Uniknya, dalam proses pewahyuan Al Quran selalu digambarkan: Wahyu turun manakala muncul persoalan-persoalan dari masyarakat. Hal ini memberi gambaran, manakala Kanjeng Nabi Muhammad Saw menerima Wahyu, ia “turning frequenscy” kepada Allah Taala. Namun sayang, dalam proses demikian, Rasulullah Saw digambarkan sedang ditemui oleh sosok Jibril as sebagai penyampai dalam bentuk personifikasi. Perupaan manusia, lonceng, dan seterusnya. Sehingga dalam proses ini, Kanjeng Nabi Muhammad Saw tidak bisa diserupakan dengan umumnya seorang penyair yang tiba-tiba mendapat ilham atau inspirasi.
Modernisasi bahasa Arab, par excellence bahasa Al Quran, mengalami fase-fase “pembakuan” sejak dilakukan pembukuan (kodifikasi) pada masa Sayidina Abu Bakar Al Shiddiq hingga menemukan puncaknya pada mushaf Utsmani. Pada masa Rasulullah Saw sendiri, kemunculan dialek dan ideolek merupakan fenomena tersendiri dalam proses pembakuan ini. Artinya, terdapat tujuh hingga sepuluh bahasa baku yang diakui oleh Rasulullah Saw, yang dikenal kemudian dengan sebutan Qiraah Sab’ah atau Qiraah ‘Asyarah. Mushaf Utsmani dipercaya oleh mayoritas ulama adalah yang paling mampu mengakomodasi bahasa-bahasa dialek dan ideolek tersebut. Meskipun demikian, keterjagaan terhadap keaslian Al Quran masih tetap menjadi prioritas utama. Al Quran adalah bahasa surga atau bahasa langit. Adapun keterpengaruhan budaya hanya pada aspek-aspek penafsiran saja.
Tradisi Khurasan
Pada masa Rasulullah Saw, terdapat dua peradaban maju, Romawi dan Persia. Meskipun jika dilihat dari peta peradaban dunia, juga terdapat China dan India. Di sini, keterpengaruhan aspek-aspek penafsiran atau pemaknaan ayat-ayat Al Quran masih dipandang terbatas.
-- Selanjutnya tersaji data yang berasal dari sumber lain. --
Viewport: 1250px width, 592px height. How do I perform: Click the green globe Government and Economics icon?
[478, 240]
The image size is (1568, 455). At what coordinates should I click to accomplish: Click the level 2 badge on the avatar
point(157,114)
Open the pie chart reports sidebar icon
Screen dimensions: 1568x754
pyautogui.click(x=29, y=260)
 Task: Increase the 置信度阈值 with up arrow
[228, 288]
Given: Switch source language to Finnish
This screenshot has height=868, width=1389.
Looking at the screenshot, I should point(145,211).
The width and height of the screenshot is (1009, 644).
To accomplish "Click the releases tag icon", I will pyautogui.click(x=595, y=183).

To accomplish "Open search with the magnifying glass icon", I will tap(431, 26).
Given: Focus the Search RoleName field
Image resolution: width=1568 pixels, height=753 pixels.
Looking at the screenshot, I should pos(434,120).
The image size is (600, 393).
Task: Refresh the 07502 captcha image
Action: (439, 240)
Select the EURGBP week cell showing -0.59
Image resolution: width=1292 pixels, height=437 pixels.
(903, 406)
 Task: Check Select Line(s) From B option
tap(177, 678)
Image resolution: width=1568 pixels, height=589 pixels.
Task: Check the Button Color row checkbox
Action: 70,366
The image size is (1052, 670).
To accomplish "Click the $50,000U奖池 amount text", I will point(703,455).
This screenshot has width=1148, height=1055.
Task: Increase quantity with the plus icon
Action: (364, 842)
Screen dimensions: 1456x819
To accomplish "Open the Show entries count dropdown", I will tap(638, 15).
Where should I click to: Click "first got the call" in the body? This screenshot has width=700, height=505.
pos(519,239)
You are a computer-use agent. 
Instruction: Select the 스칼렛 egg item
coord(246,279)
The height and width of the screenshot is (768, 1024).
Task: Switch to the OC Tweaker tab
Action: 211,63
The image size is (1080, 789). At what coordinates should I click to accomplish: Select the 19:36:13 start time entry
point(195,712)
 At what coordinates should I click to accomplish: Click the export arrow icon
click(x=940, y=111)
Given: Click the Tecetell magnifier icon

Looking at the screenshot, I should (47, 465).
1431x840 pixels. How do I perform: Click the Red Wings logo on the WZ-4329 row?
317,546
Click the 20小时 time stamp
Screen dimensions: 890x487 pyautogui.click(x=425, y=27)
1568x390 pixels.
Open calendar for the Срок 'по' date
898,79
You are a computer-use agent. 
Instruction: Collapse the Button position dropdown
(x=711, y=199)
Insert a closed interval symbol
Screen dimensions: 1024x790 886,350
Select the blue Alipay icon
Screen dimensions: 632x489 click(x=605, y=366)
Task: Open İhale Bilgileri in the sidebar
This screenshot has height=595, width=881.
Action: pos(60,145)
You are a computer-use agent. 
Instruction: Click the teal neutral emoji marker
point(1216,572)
Pada aspek kebudayaan, peradaban Persia adalah yang paling dekat. Meskipun lagi, aspek dua ibu bahasa pada saat itu, Ibrani dan Suryani, berpengaruh pada kebudayaan Romawi dan Persia. Tarik menarik budaya ini tampak dalam pertikaian ranah politik berikutnya. Ketika Bani Umayyah di Damaskus lebih dekat pada tradisi Ibrani dan Bani Abbasiyah di Baghdad lebih dekat pada tradisi Suryani. “Grand design” dua budaya ini semakin tampak ketika dilihat dari akar pertikaian pada masa Khalifah Umar bin Al Khattab yang ditikam bunuh oleh utusan dari penguasa Khurasan, Yezdegerd III dan terbunuhnya Khalifah Utsman bin Affan dari Bani Umayyah di Damaskus. Sementara Sayidina Ali bin Abi Thalib justeru lebih memilih Kufah sebagai pusat politik daripada Mekah atau Madinah.
Wilayah keseluruhan Khurasan pada masa Khurasan Raya pada abad ke-3 meliputi negara-negara yang sekarang bernama Afghanistan, Iran, Turkmenistan, Uzbekistan, dan Pakistan. Di selatan, kawasan Khurasan berbatasan dengan Pegunungan Hindukush; di timur dan utara, berbatasan dengan Pegunungan Thian San dan Laut Kaspia. Masa puncak ini berlangsung setelah dari belakang, Abu Muslim berhasil secara politik menggusur dominasi dan kejayaan Bani Abbasiyah di Baghdad.
Kemunculan Khurasan di atas peta peradaban dunia diawali oleh kedatangan Alexander Agung (356-323 SM) pada abad ke-6 SM. Alexander Agung membangun sebuah pangkalan militer yang diberi nama Merv. Kota Merv kemudian disempurnakan oleh Antiochus I (280-261 SM) dari Dinasti Seleucids (305-64 SM).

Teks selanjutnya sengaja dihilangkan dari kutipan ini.